How do you get to Norway? Well, I wouldn’t start from Marrakech. And two of the teams almost don’t. McFly’s mum makes them miss the bus by spending too long in the purchase of a biscuit (“We missed the bus,” he says sternly. “Yeah” she agrees, hanging her head like a toddler told that she shouldn’t have put the cat in the washing machine). Alex the weatherman’s dad Noel decides he wants to soak up the local culture in the land of his forebears rather than crack on. Fair enough Noel, but maybe soak things up in your own time, you’ve got a race to win. 

Son Alex, who eats the same sandwich for lunch every day because it keeps him “safe and healthy” is very much of my way of thinking, and there’s a tense conversation on a bench about how to proceed. And just like the sun poking out from a cloud, suddenly there’s your TV show. Forget the glossy travelogue vistas and sunset shots by drone. Forget haggling with taxi drivers for a half-price trip across a desert. Forget the scale and breadth of it, this small exchange between a father and son is the show. It’s real, and it’s recognisable, and over the next five weeks I promise you, it will be nourishing.

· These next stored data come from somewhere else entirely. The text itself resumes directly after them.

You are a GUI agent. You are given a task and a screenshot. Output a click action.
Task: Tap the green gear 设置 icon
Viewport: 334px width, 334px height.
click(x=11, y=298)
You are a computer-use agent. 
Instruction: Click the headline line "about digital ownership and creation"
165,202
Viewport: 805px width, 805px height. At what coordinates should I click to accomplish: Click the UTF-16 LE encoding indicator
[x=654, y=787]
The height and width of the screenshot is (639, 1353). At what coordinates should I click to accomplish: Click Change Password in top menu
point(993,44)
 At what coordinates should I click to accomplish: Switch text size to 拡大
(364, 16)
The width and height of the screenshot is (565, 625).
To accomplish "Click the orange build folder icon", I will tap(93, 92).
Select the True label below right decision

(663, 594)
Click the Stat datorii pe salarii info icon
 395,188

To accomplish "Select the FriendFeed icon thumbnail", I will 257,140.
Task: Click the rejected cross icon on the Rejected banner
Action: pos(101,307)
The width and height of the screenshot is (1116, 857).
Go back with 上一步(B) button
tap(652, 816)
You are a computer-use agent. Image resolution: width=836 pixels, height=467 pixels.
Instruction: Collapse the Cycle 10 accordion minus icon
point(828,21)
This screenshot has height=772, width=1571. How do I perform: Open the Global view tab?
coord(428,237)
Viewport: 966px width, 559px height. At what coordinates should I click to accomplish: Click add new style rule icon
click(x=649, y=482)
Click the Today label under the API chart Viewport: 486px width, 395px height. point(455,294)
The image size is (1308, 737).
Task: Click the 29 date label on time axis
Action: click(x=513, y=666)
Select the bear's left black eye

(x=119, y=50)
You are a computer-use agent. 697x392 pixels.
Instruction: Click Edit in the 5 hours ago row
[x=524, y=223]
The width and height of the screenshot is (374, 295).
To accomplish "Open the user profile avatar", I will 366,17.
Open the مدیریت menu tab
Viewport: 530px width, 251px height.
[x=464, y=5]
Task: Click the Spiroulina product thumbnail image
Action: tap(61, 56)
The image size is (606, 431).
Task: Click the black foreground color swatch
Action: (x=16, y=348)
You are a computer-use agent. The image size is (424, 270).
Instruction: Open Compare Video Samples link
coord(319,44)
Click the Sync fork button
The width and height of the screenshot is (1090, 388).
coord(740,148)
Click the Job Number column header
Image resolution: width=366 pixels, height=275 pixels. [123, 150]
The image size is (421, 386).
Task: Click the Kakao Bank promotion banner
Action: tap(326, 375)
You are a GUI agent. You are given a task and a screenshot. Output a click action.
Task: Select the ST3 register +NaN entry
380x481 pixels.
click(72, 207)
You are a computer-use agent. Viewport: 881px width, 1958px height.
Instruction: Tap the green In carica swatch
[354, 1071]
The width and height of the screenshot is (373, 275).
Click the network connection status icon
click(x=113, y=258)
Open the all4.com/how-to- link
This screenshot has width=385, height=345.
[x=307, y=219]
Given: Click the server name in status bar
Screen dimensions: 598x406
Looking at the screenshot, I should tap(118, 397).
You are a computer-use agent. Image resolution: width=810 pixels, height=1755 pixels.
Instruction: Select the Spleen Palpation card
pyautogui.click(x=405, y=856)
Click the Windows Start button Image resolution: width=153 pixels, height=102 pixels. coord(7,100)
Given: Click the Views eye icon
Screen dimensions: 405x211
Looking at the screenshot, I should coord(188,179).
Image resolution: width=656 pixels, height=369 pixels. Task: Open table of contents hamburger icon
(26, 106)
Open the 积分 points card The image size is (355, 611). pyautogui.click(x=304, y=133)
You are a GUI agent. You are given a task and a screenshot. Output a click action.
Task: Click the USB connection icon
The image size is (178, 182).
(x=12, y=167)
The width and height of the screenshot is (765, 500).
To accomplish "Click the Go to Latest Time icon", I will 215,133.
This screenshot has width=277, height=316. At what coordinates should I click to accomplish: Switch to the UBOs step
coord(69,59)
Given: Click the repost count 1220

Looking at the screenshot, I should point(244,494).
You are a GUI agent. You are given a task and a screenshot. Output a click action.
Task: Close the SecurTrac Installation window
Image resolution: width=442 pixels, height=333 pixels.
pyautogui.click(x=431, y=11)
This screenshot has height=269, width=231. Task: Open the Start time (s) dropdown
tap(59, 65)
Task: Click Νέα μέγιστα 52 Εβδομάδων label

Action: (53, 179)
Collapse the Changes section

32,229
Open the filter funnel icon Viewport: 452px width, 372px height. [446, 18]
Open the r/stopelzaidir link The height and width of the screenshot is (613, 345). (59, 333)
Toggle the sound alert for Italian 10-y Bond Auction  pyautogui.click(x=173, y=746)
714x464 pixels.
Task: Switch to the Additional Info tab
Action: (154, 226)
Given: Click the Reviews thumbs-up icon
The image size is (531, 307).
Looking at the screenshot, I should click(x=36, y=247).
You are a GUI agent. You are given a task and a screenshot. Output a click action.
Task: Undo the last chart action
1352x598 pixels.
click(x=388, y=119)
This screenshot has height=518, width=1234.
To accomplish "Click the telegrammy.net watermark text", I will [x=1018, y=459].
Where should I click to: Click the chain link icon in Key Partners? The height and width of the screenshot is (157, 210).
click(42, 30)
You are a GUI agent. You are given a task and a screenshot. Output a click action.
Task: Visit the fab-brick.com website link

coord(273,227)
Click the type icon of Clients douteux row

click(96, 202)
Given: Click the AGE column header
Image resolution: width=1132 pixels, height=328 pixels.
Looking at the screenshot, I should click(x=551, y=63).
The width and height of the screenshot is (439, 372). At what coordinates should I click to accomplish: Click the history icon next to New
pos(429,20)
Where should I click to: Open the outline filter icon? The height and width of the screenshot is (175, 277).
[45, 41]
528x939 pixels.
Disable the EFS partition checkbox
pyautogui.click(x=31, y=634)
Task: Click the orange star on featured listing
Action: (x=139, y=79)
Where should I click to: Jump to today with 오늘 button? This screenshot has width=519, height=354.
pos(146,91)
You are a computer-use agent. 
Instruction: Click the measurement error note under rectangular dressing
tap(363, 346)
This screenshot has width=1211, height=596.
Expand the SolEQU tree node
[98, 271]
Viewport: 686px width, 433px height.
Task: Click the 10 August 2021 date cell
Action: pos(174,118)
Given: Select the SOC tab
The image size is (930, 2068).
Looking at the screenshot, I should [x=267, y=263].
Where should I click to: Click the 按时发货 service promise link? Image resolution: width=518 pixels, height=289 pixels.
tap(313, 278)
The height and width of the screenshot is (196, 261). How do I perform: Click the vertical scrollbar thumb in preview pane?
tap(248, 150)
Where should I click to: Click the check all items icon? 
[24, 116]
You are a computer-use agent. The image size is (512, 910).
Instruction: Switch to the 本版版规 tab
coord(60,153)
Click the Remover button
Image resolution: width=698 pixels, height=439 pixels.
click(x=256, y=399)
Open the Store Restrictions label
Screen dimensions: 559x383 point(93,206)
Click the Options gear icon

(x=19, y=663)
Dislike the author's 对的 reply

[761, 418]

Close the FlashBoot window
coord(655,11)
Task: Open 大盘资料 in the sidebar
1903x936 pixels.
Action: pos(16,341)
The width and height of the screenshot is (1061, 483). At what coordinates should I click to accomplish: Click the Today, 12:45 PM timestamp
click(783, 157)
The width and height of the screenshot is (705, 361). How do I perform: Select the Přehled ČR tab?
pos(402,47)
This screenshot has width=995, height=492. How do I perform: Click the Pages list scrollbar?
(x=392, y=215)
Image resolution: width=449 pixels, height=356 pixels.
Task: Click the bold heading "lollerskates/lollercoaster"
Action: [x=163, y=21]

That’s because over the next five weeks, Alex the weatherman and his dad (“In terms of progress, we’ve made absolutely none”), and McFly and his mum and the rest of them are going to be up against it. They’re going to be tired, and frustrated, and then they’re going to be elated and riding high. They’re going to resent each other and they’re going to be grateful for each other. For us sitting at home and watching, it will make us think about the people that also drive us up the wall, and for whom we are also so, so, grateful. 

This series especially, because it features only family and not romantic pairings, promises to be particularly resonant. We can all feel for a mother who missed her youngest son like mad when he moved out of home early, and who still misses him today because the grandchildren pull him further away (“it was like a bereavement”). We can understand a son who sees himself as an grown-up tussling with the dad who can’t not see him as a child to instruct and protect. We can feel for a mum who judges her adult daughter’s profligate lifestyle and who worries that she might have failed to instil the right lessons.

And anybody with a sibling should understand the piss-take/care-take balance between the youngest (and my favourite) pair: former racing driver and double amputee Billy and his sister Bonny. She might roll her eyes at his jokes, but she’d clearly grow 10 feet tall and breathe fire at anybody who hurt him. Taking on this challenge with two prosthetic legs, Billy may well be the mentally toughest and most determined contestant this show’s ever seen, but he’s not doing it alone – just watch their final sprint to this week’s checkpoint to know that.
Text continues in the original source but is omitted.